# Engines in my Collection



## enginemaker1 (Mar 16, 2010)

Just thought everyone would like to see some engines that I have completed.

Tom















My 1/3 scale Galloway from castings. Truck and wheels made from stock.






Mine engine made from scratch.






Factory engine made from scratch.


----------



## rake60 (Mar 16, 2010)

Very nice builds Tom! 

Rick


----------



## Philjoe5 (Mar 16, 2010)

I saw your Mine engine at a show a few years back and bought your plans. I remember it being a very impressive engine. I hope to get up to Connecticut for the Kent show again. Perhaps I'll get to see the factory engine or the Galloway running. 

Cheers,
Phil


----------



## BigBore (Mar 16, 2010)

Sharp looking group!

Is the factory engine painted. anodized. or is it just the lighting in the photo? I really like the detail.

Ed


----------



## zeeprogrammer (Mar 16, 2010)

Beautiful work enginemaker1.
Got any videos lying about?


----------



## b.lindsey (Mar 16, 2010)

Very nice collection enginmaker1 and well photographed too!!

Bill


----------



## gbritnell (Mar 16, 2010)

Excellent builds you have there.
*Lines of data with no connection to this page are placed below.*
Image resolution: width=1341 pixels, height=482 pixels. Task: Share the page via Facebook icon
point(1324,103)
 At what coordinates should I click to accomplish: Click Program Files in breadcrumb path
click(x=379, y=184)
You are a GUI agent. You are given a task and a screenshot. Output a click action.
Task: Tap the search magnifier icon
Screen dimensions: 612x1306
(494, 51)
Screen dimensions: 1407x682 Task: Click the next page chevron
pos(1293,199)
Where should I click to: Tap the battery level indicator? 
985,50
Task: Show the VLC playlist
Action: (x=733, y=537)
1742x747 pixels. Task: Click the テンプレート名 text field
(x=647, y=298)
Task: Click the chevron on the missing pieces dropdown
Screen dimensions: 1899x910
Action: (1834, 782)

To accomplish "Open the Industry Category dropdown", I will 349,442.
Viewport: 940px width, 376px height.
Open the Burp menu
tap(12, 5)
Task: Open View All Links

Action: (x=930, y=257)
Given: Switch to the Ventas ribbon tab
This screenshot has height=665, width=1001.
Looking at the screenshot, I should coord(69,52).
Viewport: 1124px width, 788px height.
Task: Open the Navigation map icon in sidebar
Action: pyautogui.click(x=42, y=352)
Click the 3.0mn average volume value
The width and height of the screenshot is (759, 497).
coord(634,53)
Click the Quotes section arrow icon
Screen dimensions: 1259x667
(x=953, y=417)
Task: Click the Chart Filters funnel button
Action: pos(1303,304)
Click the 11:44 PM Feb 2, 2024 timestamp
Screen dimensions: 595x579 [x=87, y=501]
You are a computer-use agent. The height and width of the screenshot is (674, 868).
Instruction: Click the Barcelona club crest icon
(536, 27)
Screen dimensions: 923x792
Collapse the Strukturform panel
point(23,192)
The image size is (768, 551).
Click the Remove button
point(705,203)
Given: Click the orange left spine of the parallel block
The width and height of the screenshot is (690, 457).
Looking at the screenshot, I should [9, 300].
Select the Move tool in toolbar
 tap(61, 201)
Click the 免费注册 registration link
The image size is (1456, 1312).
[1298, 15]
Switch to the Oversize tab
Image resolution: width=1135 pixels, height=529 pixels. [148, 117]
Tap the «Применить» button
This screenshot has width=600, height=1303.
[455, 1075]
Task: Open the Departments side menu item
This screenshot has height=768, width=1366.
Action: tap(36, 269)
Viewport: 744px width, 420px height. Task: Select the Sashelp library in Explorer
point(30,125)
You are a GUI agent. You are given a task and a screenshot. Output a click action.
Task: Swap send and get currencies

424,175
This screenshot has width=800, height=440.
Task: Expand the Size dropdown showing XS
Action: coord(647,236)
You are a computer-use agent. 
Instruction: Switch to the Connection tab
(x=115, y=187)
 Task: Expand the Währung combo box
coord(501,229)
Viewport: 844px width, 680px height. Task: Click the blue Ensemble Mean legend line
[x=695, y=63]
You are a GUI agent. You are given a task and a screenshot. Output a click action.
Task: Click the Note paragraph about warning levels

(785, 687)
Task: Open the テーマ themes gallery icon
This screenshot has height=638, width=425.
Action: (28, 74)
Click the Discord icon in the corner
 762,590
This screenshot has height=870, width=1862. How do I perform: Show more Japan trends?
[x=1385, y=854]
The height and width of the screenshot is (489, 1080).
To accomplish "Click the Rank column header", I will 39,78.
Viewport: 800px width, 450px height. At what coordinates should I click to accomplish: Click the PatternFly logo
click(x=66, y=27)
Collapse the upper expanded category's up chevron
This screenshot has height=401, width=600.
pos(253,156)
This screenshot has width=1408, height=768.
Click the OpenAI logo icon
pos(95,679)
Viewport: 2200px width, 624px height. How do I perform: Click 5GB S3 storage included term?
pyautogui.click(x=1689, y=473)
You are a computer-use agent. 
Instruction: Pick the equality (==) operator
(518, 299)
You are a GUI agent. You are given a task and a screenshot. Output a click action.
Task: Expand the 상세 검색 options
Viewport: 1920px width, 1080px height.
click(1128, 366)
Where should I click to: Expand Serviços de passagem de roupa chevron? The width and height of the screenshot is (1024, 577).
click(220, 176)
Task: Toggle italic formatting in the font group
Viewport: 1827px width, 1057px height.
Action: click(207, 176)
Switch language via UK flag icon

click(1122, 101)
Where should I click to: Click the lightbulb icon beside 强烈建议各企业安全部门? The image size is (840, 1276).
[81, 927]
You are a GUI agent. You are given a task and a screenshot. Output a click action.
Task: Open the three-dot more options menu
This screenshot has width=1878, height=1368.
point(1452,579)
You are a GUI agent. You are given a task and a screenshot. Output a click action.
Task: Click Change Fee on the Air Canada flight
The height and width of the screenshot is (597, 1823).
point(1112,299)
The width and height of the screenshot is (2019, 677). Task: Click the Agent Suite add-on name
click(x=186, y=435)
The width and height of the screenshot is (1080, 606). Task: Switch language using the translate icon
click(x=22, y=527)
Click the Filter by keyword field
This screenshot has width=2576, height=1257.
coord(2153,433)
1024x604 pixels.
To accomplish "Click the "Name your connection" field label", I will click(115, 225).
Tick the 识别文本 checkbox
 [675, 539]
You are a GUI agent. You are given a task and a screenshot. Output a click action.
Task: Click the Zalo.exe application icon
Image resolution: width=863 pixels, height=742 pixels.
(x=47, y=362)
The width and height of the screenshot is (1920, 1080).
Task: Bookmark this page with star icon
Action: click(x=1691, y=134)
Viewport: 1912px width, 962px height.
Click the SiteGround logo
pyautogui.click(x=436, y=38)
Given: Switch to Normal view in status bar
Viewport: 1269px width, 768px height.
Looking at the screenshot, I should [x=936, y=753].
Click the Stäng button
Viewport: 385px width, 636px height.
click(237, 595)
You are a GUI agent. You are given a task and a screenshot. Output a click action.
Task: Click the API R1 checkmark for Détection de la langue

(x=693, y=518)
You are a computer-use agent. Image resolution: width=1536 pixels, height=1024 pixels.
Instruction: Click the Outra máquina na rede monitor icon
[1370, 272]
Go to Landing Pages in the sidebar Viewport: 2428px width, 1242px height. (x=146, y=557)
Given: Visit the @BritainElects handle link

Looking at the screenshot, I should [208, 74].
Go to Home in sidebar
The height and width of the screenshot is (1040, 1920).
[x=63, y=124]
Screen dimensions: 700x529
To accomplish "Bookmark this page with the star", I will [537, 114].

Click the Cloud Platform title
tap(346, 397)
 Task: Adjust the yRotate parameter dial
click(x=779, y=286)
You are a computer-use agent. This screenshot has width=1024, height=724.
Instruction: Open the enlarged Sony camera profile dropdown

The mine engine is particularly nice. Thanks for showing them.
gbritnell


----------



## bearcar1 (Mar 16, 2010)

That Galloway H/M and cart are stunning. th_confused0052



Bc1
Jim


----------



## CMS (Mar 17, 2010)

Very clean looking work you've done. Is the Gallaway 1/3 or 1/4 scale and is the cart the extra kit that's offered for the Gallaway or is it "Homebrew"? Ether way, very impressive outfit, thanks for sharing.


----------



## enginemaker1 (Mar 17, 2010)

Thanks to all for the kind words.

Ed The Factory engine is just hand polished. Took sometime to remove tool marks.

I will post some videos in the future.

Tom


----------



## Longboy (Mar 20, 2010)

....I've seen your stuff on the "TUBE"! If Nick had a knack.....you out-nicked him!   Dave.


----------



## enginemaker1 (Mar 30, 2010)

Here is a video of my Galloway. Enjoy.

Tom


----------



## zeeprogrammer (Mar 30, 2010)

That is a beautiful engine Tom.
And I have to say, one of the best sounding ones I've heard.
Very nice.


----------



## rake60 (Mar 30, 2010)

Great video Tom! :bow:

Set that out in short grass and no one would know it's a model.
It looks, runs and sounds PERFECT!

Rick


----------



## metalmad (Mar 31, 2010)

Mate that galloway is just great
i love it and all your other work too


----------



## Maryak (Mar 31, 2010)

Simply gorgeous Tom! :bow:

Best Regards
Bob


----------



## enginemaker1 (Apr 11, 2010)

Here is one video of my Factory engine running.

I have plans available on CD.

Tom


----------



## enginemaker1 (Apr 18, 2010)

My Mine engine running.





Tom


----------



## tel (Apr 18, 2010)

Lovely stuff indeed!


----------